News and Opinion from Sisters, Oregon

Sisters students triumph in math games

A powerhouse team of nine students from Sisters Middle School won this year’s Central Oregon Pentagames, a math competition held at Crook County Middle School on Friday, April 28.

This was one of seven sites around the state in which simultaneous, identical games were conducted. Based on an accumulation of points, winners are declared for each site but not for the state as a whole.

Sisters Middle School math teacher Tricia Biesmann, who took her team to Prineville and helped judged the competition, said this was the first time Sisters had won in recent years. “In the last couple of years we’ve been second overall,” she said.
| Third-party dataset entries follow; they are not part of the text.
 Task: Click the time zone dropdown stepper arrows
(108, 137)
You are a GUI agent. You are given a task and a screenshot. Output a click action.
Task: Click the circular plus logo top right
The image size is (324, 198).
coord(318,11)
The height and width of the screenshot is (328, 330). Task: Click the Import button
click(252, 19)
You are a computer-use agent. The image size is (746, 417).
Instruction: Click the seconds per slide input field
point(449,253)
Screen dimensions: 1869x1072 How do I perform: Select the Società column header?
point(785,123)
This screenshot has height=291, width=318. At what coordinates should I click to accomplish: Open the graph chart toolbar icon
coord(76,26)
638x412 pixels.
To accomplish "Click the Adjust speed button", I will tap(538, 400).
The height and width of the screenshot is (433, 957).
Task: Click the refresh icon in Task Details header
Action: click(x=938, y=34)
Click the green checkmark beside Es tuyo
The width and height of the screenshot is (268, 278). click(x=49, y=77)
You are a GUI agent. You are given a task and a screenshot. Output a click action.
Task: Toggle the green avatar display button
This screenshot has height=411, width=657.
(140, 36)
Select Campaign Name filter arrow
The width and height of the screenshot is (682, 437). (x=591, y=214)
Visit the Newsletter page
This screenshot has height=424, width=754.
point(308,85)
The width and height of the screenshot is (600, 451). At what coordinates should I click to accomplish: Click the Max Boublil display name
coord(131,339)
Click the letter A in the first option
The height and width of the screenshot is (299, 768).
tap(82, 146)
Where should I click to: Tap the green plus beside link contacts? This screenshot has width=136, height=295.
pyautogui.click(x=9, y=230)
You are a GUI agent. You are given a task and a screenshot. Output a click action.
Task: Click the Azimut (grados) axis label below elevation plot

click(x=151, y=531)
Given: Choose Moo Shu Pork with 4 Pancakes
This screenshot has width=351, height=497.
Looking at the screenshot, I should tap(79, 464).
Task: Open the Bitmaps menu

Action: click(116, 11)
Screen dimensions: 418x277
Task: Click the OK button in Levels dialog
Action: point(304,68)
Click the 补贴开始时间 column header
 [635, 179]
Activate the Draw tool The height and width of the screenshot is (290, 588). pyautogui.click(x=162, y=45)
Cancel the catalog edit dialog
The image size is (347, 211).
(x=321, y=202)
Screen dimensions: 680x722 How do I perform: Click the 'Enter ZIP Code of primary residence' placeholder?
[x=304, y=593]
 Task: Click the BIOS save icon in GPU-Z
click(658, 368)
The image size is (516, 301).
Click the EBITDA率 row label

The name Pentagames stems from the Greek word for five (as in Pentagon) and reflects the fact that the games contain five main activities or forms of competition. Some are performed in teams and some are done individually. Some are timed but others are not.

Three groups of three students each represented Sisters. They were, from the seventh grade math class, Haley Hancock, Zech Michel and Ali Wimer; from the eighth grade math class, Joe Grant, Justin Bechard and Bastian Brandt; and from the eighth grade algebra class, Dallas Frederick, Jake Lasken and Hayden Hudson.

Briefly, these are the games in which they participated:

In Math Tac Toe they played Tic Tac Toe with numbers.

In Solve That Problem teams of three were given a story problem and asked to “bid” on how long it would take them to solve the problem. If they reached a solution within that time or less they received a proportionate number of points. If it took them longer than their bid time, they were penalized.

In CR Squared (short for “compare, revise, revise”) teams were given a set of facts and asked to make educated guesses about the final answer. In the next round they were given a few more facts, and so on until the progressive clues led them to the answer.

In 35-Minus, individual students did computation problems in 35 seconds or less.

The final event was a team relay involving each school’s whole team. A student raced from one end of the gym to the other, picked up a problem appropriate to his or her grade level, wrote the answer and, if it was correct, raced back to tag his or her next teammate.

“Our kids blew those guys away” in the relay, Biesmann said. The accumulation of individual and team points from all five competitions gave Sisters its victory overall.

“We had such a great time,” said Biesmann, who is in her 24th year of teaching at Sisters Middle School. “It’s a great activity and it celebrates academics and we don’t have enough of that.”